Texto do documento »

- - - - - - -

Em abril de 2004, a Ordem dos Advogados do Brasil decidiu ingressar no Supremo Tribunal Federal (STF) com ação para obrigar o Congresso Nacional a instalar Comissão para realizar auditoria da dívida externa. O Brasil enviou ao exterior, de 1979 a 2003, a título de juros e amortizações da dívida externa, US$ 170 bilhões a mais do que recebeu de empréstimos, e a dívida se multiplicou por quase cinco, tendo chegado a US$ 235 bilhões em 2003.

 

A Dívida Pública impede a Garantia dos Direitos Fundamentais

*Maria Lucia Fattorelli Carneiro

Introdução

 A Dívida Pública é o centro dos problemas nacionais. A maioria dos recursos públicos têm sido destinados ao pagamento dos juros escorchantes dessa questionável dívida, impossibilitando a realização de investimentos promotores de crescimento econômico ou o desenvolvimento das políticas sociais. As consequências são graves para toda a sociedade. A evidência mais recente é a falta de recursos para um salário mínimo digno, mas encontram-se comprometidos todos os serviços essenciais de saúde, educação, segurança, moradia, saneamento, reforma agrária, infra-estrutura e demais serviços públicos.

 O Brasil apresenta indicadores sociais alarmantes. Segundo a ONU, 47% da população sobrevive com menos de R$ 2 por dia e passa fome. Grande parte deste número é formada por crianças, que não têm acesso ‘a educação, saúde ou assistência social. O Brasil possui 13 milhões de desempregados, que não encontram trabalho em um quadro de pouquíssimos investimentos públicos e altas taxas de juros, determinadas pela nossa elevadíssima dívida pública.

 Em 2003, o Governo Federal destinou R$ 132 bilhões para o pagamento das dívidas externa e interna, enquanto apenas destinou R$ 70,8 bilhões à soma dos gastos com todas as áreas sociais listadas no quadro abaixo.

- - - - - - -

Verifique seu entendimento »
[1] Transcreva, sem nenhuma alteração, o trecho do texto sobre a dívida pública que começa nas palavras "O Brasil apresenta" e termina logo após "no quadro abaixo.".
[2] Reescreva em forma de lista, mantendo os fatos principais, o parágrafo do texto sobre a dívida pública que começa com "O Brasil apresenta indicadores sociais alarmantes".
[3] Prossiga o texto sobre a dívida pública a partir da última frase apresentada.

Linhas extraídas »
- - - - - - -

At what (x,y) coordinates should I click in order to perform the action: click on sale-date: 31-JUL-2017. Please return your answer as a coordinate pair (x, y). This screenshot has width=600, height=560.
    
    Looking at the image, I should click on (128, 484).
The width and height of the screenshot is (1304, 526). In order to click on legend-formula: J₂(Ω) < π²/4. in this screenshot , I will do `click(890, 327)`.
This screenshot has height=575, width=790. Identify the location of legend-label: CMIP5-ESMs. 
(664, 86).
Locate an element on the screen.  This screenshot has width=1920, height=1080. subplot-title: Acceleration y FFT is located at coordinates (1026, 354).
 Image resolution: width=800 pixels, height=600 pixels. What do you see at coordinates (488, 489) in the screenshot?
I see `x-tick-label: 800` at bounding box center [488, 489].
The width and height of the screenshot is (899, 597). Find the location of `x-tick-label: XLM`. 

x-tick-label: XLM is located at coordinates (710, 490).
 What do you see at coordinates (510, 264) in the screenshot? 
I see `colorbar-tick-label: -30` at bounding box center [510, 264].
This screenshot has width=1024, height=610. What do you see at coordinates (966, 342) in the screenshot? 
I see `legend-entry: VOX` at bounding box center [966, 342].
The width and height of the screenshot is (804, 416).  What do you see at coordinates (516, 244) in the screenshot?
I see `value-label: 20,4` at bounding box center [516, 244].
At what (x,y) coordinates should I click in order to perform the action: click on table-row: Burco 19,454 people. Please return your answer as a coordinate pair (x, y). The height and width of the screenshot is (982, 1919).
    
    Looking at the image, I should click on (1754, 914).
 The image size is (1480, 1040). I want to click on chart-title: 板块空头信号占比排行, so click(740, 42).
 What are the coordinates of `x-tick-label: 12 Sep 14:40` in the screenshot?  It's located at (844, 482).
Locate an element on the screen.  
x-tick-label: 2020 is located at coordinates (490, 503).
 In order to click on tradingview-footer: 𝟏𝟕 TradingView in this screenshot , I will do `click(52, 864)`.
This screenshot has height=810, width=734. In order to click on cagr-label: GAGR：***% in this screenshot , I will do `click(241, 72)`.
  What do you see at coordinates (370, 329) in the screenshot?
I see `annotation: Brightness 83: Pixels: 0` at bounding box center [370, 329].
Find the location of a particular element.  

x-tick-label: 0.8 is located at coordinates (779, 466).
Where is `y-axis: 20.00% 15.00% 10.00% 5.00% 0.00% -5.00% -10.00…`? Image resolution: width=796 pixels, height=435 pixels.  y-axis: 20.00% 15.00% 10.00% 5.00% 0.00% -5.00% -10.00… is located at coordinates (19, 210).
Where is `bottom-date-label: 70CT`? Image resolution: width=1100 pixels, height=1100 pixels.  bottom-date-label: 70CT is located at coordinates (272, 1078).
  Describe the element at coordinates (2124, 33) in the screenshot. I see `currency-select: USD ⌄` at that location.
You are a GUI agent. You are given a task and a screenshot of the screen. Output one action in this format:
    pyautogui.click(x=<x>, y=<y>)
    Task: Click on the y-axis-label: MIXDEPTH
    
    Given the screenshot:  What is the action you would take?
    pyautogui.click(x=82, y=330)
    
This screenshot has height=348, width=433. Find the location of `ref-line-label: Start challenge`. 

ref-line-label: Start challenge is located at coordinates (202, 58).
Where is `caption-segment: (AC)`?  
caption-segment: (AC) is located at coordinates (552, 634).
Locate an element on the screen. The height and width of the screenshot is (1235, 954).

- - - - - - -

Respostas dos exercícios »
[1]
O Brasil apresenta indicadores sociais alarmantes. Segundo a ONU, 47% da população sobrevive com menos de R$ 2 por dia e passa fome. Grande parte deste número é formada por crianças, que não têm acesso ‘a educação, saúde ou assistência social. O Brasil possui 13 milhões de desempregados, que não encontram trabalho em um quadro de pouquíssimos investimentos públicos e altas taxas de juros, determinadas pela nossa elevadíssima dívida pública.

 Em 2003, o Governo Federal destinou R$ 132 bilhões para o pagamento das dívidas externa e interna, enquanto apenas destinou R$ 70,8 bilhões à soma dos gastos com todas as áreas sociais listadas no quadro abaixo.

[2]
- Segundo a ONU, 47% da população sobrevive com menos de R$ 2 por dia e passa fome.
- Grande parte dessas pessoas são crianças sem acesso a educação, saúde ou assistência social.
- O Brasil tem 13 milhões de desempregados.
- Eles não encontram trabalho num cenário de pouquíssimos investimentos públicos e altas taxas de juros, determinadas pela elevadíssima dívida pública.

[3]
 Ou seja: foi destinada à dívida uma quantia maior que a soma de todos os gastos sociais listados, que incluem áreas fundamentais, como saúde, educação, assistência e reforma agrária.

 Assim, nos dias de hoje, a Dívida é o principal impedimento à garantia dos direitos fundamentais dos cidadãos, como, por exemplo, os definidos pelo Art. 6o da Constituição Federal:

 

“São direitos sociais a educação, a saúde, o trabalho, a moradia, o lazer, a segurança, a previdência social, a proteção à maternidade e à infância, a assistência aos desamparados”

 

 A rudeza desta política econômica teve seu ápice com a decisão do governo, em maio de 2004, de propor um salário mínimo de R$ 260, alegando que não poderia pagar um benefício maior aos aposentados - que recebem de acordo com o valor do mínimo -  ao mesmo tempo em que destina a maior parte de seu orçamento para o pagamento da dívida.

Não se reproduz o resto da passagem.